*** Opening of Provided information ***

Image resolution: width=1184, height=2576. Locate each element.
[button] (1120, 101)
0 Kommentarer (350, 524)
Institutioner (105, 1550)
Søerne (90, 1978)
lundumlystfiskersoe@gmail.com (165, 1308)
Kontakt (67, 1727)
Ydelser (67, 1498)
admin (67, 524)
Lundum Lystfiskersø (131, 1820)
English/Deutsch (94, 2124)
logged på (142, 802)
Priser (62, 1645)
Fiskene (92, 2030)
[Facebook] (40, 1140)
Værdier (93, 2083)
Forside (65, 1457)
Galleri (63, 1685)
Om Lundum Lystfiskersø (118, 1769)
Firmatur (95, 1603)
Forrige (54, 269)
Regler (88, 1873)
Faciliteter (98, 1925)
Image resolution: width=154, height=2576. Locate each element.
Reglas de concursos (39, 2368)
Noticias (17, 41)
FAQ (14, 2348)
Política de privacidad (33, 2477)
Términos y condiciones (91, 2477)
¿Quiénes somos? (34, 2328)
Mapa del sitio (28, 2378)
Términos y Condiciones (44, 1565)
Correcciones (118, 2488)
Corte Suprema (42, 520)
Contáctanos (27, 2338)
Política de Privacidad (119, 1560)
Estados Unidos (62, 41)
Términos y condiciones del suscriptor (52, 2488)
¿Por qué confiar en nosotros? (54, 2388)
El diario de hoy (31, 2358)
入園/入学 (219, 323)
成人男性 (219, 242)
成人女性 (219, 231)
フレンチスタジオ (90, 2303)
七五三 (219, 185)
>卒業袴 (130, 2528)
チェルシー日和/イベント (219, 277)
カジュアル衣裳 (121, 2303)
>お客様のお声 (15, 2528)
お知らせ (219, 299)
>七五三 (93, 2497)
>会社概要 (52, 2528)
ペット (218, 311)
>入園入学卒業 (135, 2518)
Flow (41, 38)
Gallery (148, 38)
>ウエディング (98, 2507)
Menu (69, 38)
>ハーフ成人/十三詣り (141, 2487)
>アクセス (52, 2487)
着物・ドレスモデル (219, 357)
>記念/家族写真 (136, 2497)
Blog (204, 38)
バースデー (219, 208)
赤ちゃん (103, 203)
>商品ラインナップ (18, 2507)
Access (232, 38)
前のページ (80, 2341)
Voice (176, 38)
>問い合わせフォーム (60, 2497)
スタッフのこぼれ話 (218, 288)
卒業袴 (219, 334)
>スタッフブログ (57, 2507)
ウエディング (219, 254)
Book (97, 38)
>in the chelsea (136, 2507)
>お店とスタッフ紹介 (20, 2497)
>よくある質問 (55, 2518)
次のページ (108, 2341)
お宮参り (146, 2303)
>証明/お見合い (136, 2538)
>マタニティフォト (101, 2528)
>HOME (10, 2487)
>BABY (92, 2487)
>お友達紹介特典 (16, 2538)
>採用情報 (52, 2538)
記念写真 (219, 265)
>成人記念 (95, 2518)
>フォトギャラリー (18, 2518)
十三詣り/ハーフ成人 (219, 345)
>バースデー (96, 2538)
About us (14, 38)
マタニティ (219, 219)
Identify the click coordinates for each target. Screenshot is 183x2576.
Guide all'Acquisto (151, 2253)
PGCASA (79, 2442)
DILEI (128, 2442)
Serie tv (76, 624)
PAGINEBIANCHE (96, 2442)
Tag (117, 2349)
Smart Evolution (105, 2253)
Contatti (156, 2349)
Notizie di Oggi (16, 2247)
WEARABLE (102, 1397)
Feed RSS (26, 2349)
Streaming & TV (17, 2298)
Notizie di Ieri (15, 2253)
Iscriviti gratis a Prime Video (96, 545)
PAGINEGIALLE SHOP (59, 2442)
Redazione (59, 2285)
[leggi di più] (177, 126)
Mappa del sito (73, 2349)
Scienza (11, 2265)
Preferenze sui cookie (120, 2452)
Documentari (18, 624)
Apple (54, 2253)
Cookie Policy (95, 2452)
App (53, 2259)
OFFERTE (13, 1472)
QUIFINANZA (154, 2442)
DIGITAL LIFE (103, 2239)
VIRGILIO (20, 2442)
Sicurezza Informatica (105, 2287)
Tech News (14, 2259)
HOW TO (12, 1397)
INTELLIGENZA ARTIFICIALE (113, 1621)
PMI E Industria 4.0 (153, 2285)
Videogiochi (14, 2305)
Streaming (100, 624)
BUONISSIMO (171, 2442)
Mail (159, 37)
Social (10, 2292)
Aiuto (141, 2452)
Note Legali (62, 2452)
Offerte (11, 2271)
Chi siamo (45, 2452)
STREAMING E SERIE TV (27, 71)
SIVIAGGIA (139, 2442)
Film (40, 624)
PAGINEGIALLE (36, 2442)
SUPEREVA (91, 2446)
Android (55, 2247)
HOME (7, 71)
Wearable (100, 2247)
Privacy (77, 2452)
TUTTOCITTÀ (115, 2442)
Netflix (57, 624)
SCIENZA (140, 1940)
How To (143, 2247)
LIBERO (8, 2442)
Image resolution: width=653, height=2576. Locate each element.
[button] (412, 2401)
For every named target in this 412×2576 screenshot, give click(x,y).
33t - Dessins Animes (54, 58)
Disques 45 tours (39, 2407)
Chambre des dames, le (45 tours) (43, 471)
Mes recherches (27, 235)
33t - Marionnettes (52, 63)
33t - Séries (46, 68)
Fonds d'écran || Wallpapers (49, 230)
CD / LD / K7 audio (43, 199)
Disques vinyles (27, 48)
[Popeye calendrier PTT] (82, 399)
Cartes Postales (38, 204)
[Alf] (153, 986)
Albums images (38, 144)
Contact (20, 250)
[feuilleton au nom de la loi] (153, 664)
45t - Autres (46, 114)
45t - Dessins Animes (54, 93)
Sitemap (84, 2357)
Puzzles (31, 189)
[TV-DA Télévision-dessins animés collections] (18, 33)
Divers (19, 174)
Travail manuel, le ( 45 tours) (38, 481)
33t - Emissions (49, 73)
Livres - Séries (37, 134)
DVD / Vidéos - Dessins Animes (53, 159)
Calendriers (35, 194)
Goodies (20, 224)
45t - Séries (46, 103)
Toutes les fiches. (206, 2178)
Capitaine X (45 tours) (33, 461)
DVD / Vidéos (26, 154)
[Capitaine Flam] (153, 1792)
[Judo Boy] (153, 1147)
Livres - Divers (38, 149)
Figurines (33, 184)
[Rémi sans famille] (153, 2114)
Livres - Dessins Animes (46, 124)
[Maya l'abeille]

*** Close of Provided information ***

Restate every entry above exactly as it stands.

Exercise response.
Image resolution: width=1184, height=2576. Locate each element.
[button] (1120, 101)
0 Kommentarer (350, 524)
Institutioner (105, 1550)
Søerne (90, 1978)
lundumlystfiskersoe@gmail.com (165, 1308)
Kontakt (67, 1727)
Ydelser (67, 1498)
admin (67, 524)
Lundum Lystfiskersø (131, 1820)
English/Deutsch (94, 2124)
logged på (142, 802)
Priser (62, 1645)
Fiskene (92, 2030)
[Facebook] (40, 1140)
Værdier (93, 2083)
Forside (65, 1457)
Galleri (63, 1685)
Om Lundum Lystfiskersø (118, 1769)
Firmatur (95, 1603)
Forrige (54, 269)
Regler (88, 1873)
Faciliteter (98, 1925)
Image resolution: width=154, height=2576. Locate each element.
Reglas de concursos (39, 2368)
Noticias (17, 41)
FAQ (14, 2348)
Política de privacidad (33, 2477)
Términos y condiciones (91, 2477)
¿Quiénes somos? (34, 2328)
Mapa del sitio (28, 2378)
Términos y Condiciones (44, 1565)
Correcciones (118, 2488)
Corte Suprema (42, 520)
Contáctanos (27, 2338)
Política de Privacidad (119, 1560)
Estados Unidos (62, 41)
Términos y condiciones del suscriptor (52, 2488)
¿Por qué confiar en nosotros? (54, 2388)
El diario de hoy (31, 2358)
入園/入学 (219, 323)
成人男性 (219, 242)
成人女性 (219, 231)
フレンチスタジオ (90, 2303)
七五三 (219, 185)
>卒業袴 (130, 2528)
チェルシー日和/イベント (219, 277)
カジュアル衣裳 (121, 2303)
>お客様のお声 (15, 2528)
お知らせ (219, 299)
>七五三 (93, 2497)
>会社概要 (52, 2528)
ペット (218, 311)
>入園入学卒業 (135, 2518)
Flow (41, 38)
Gallery (148, 38)
>ウエディング (98, 2507)
Menu (69, 38)
>ハーフ成人/十三詣り (141, 2487)
>アクセス (52, 2487)
着物・ドレスモデル (219, 357)
>記念/家族写真 (136, 2497)
Blog (204, 38)
バースデー (219, 208)
赤ちゃん (103, 203)
>商品ラインナップ (18, 2507)
Access (232, 38)
前のページ (80, 2341)
Voice (176, 38)
>問い合わせフォーム (60, 2497)
スタッフのこぼれ話 (218, 288)
卒業袴 (219, 334)
>スタッフブログ (57, 2507)
ウエディング (219, 254)
Book (97, 38)
>in the chelsea (136, 2507)
>お店とスタッフ紹介 (20, 2497)
>よくある質問 (55, 2518)
次のページ (108, 2341)
お宮参り (146, 2303)
>証明/お見合い (136, 2538)
>マタニティフォト (101, 2528)
>HOME (10, 2487)
>BABY (92, 2487)
>お友達紹介特典 (16, 2538)
>採用情報 (52, 2538)
記念写真 (219, 265)
>成人記念 (95, 2518)
>フォトギャラリー (18, 2518)
十三詣り/ハーフ成人 (219, 345)
>バースデー (96, 2538)
About us (14, 38)
マタニティ (219, 219)
Identify the click coordinates for each target. Screenshot is 183x2576.
Guide all'Acquisto (151, 2253)
PGCASA (79, 2442)
DILEI (128, 2442)
Serie tv (76, 624)
PAGINEBIANCHE (96, 2442)
Tag (117, 2349)
Smart Evolution (105, 2253)
Contatti (156, 2349)
Notizie di Oggi (16, 2247)
WEARABLE (102, 1397)
Feed RSS (26, 2349)
Streaming & TV (17, 2298)
Notizie di Ieri (15, 2253)
Iscriviti gratis a Prime Video (96, 545)
PAGINEGIALLE SHOP (59, 2442)
Redazione (59, 2285)
[leggi di più] (177, 126)
Mappa del sito (73, 2349)
Scienza (11, 2265)
Preferenze sui cookie (120, 2452)
Documentari (18, 624)
Apple (54, 2253)
Cookie Policy (95, 2452)
App (53, 2259)
OFFERTE (13, 1472)
QUIFINANZA (154, 2442)
DIGITAL LIFE (103, 2239)
VIRGILIO (20, 2442)
Sicurezza Informatica (105, 2287)
Tech News (14, 2259)
HOW TO (12, 1397)
INTELLIGENZA ARTIFICIALE (113, 1621)
PMI E Industria 4.0 (153, 2285)
Videogiochi (14, 2305)
Streaming (100, 624)
BUONISSIMO (171, 2442)
Mail (159, 37)
Social (10, 2292)
Aiuto (141, 2452)
Note Legali (62, 2452)
Offerte (11, 2271)
Chi siamo (45, 2452)
STREAMING E SERIE TV (27, 71)
SIVIAGGIA (139, 2442)
Film (40, 624)
PAGINEGIALLE (36, 2442)
SUPEREVA (91, 2446)
Android (55, 2247)
HOME (7, 71)
Wearable (100, 2247)
Privacy (77, 2452)
TUTTOCITTÀ (115, 2442)
Netflix (57, 624)
SCIENZA (140, 1940)
How To (143, 2247)
LIBERO (8, 2442)
Image resolution: width=653, height=2576. Locate each element.
[button] (412, 2401)
For every named target in this 412×2576 screenshot, give click(x,y).
33t - Dessins Animes (54, 58)
Disques 45 tours (39, 2407)
Chambre des dames, le (45 tours) (43, 471)
Mes recherches (27, 235)
33t - Marionnettes (52, 63)
33t - Séries (46, 68)
Fonds d'écran || Wallpapers (49, 230)
CD / LD / K7 audio (43, 199)
Disques vinyles (27, 48)
[Popeye calendrier PTT] (82, 399)
Cartes Postales (38, 204)
[Alf] (153, 986)
Albums images (38, 144)
Contact (20, 250)
[feuilleton au nom de la loi] (153, 664)
45t - Autres (46, 114)
45t - Dessins Animes (54, 93)
Sitemap (84, 2357)
Puzzles (31, 189)
[TV-DA Télévision-dessins animés collections] (18, 33)
Divers (19, 174)
Travail manuel, le ( 45 tours) (38, 481)
33t - Emissions (49, 73)
Livres - Séries (37, 134)
DVD / Vidéos - Dessins Animes (53, 159)
Calendriers (35, 194)
Goodies (20, 224)
45t - Séries (46, 103)
Toutes les fiches. (206, 2178)
Capitaine X (45 tours) (33, 461)
DVD / Vidéos (26, 154)
[Capitaine Flam] (153, 1792)
[Judo Boy] (153, 1147)
Livres - Divers (38, 149)
Figurines (33, 184)
[Rémi sans famille] (153, 2114)
Livres - Dessins Animes (46, 124)
[Maya l'abeille]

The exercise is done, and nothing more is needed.